One of the most shocking (to me, at least) presentations at yesterday’s IACC detailed the status of insurance coverage for autism behavioral therapies around the country. Peter Bell of Autism Speaks presented a number of charts that showed a mix of hopeful and disturbing news.
On the hopeful front, he showed a chart of states that have passed legislation making autism therapy a medical treatment, as opposed to mental health counseling, which gives better coverage through private insurance plans.
Yet at the same time he highlighted the extreme differences between individual insurers within some states. Even now, one family on a street can have a kid receiving 40 hours a week of therapy where a family two doors down has a kid who gets next to nothing, do to different employer insurance policies.
That is a disparity we should continue working to eliminate. As he said, we’ve come a long way. Five years ago, almost everyone was in the same boat, with no coverage. Now quite a few people have some coverage, but “quite a few” and “some” are not words a progressive society should be using when it comes to autism interventions that are life changing.
Unfortunately, there was more. Peter went on to cite a few states whose programs have denied behavioral therapies on the grounds that they are “experimental” or “not proven to work.” I thought we were past that kind of shabby behavior. I guess not. I immediately opened a dialogue to discuss how that could happen.
When a new drug is developed, the Federal government (via the FDA) reviews test results and approves it to treat certain conditions. We’ve all heard how vital FDA approval is to the success of drugs. That’s because the FDA stamp of approval means the drug will be accepted as a legitimate treatment for the conditions it’s approved for anywhere in the US. An insurer cannot decline it as experimental unless it’s prescribed for something outside the range of its FDA approval.
I was shocked to hear that there is no analogous mechanism for approving behavioral therapies in this country. As NIMH Director Tom Insel explained, in the absence of a government approval system insurers look to the professional organizations themselves. What do they find? There is a good national program (BCBA certification) to train and certify ABA practitioners. The result – ABA is the most (indeed, the only) broadly approved behavioral intervention for autism.
Why? Because it’s the only one with uniform delivery standards nationwide. I know – many of you will tell me the quality of ABA varies widely and I agree – but the BCBA training standard is indeed uniform and it’s the all we have.
However, as someone who is working to get new therapies developed and deployed, that state of affairs is totally unacceptable.
I’ve written about new therapies on this blog, and indeed many show great promise. Their effectiveness has been shown in many studies, yet they are not widely available, and rarely covered by insurance.
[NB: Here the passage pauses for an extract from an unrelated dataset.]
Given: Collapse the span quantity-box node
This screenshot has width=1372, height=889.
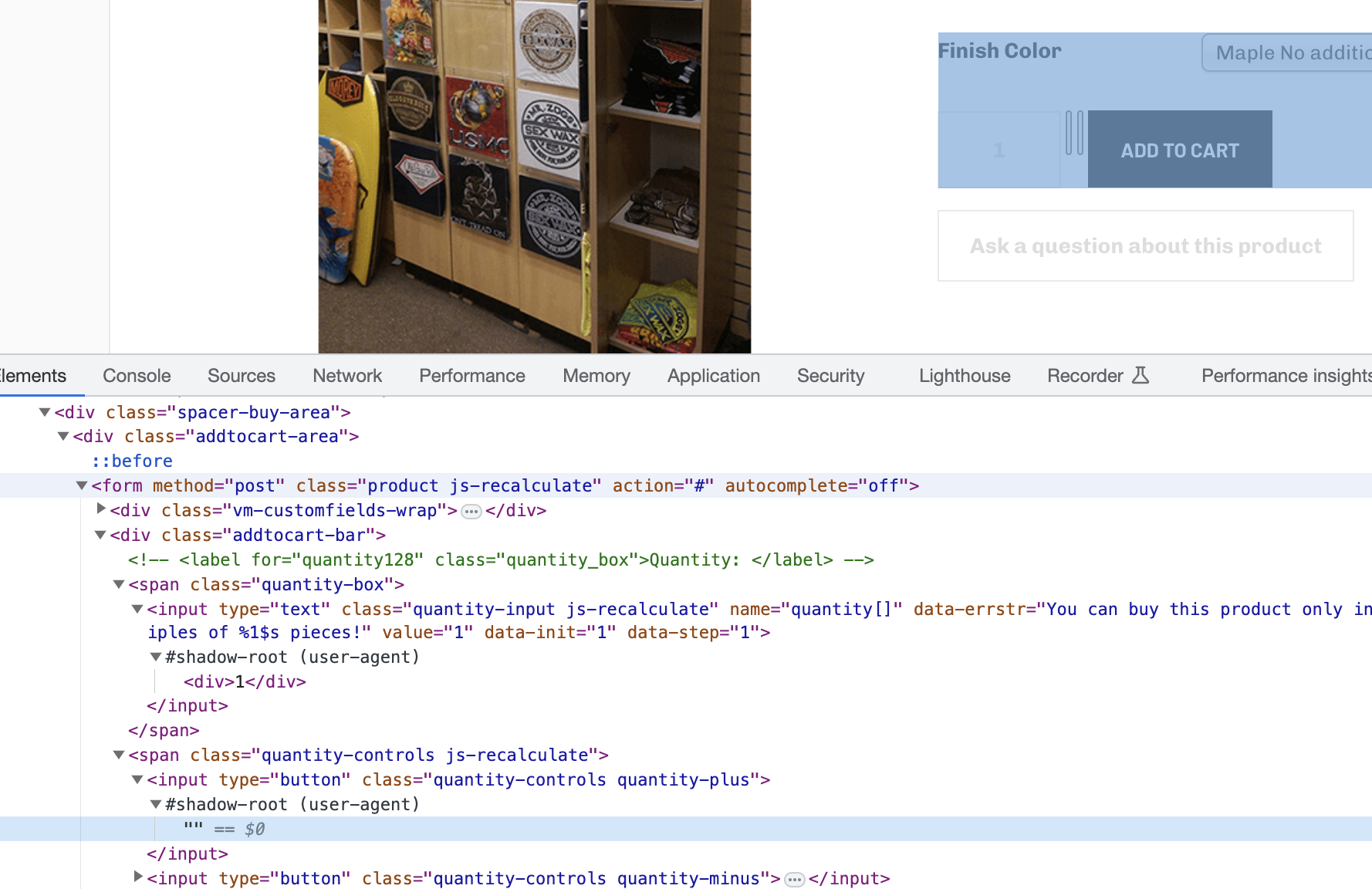Looking at the screenshot, I should tap(119, 585).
Why? Because there is no way for an insurer to know that the intervention being delivered in North Dakota is the one designed and vetted at UCLA (for example).
University research centers develop these therapies and even do training to propagate them in the field. Important as those efforts are, they cannot roll out a new intervention on a national scale to augment ABA. It’s just not realistic for any single group to undertake that except over a period of decades, which we do not have.
So what do we do about this?
I think we need Federal action that mandates insurance coverage for a much wider array of behavioral intervention. Valuable as ABA is, is it not a path that works for every kid, and frankly, it is “old news.” We need to get our insurers covering the deployment of new therapies that will help a broader range of kids.
Dr. Insel and I talked about that after the meeting. He shared my concerns, and suggested this is a problem we could address but it would require legislation that would be resisted vigorously by the insurance industry. He told me there are groups working on this very question is other fields, like depression. His comment made me wonder if we need to band together to solve this as one lobbying group.
The fact is, many behavioral interventions have been developed and proven to work for depression, autism, and other conditions, but they are seldom covered by insurance because they are not classified as medical treatments and they lack any equivalent of FDA approval.
I want to thank Peter Bell, his group, and everyone else who has worked so hard to get the insurance coverage we have today. And I want to thank him for opening our eyes to the true nature of the next obstacle we must surmount – the development of a mechanism by which new autism therapies can be delivered and covered by insurance. Without that, all the intervention in the world will be worthless to most people, because they will have no way to pay for it it.
And that is wrong.
John Elder Robison is a member of the IACC, but the opinions expressed here are strictly his own.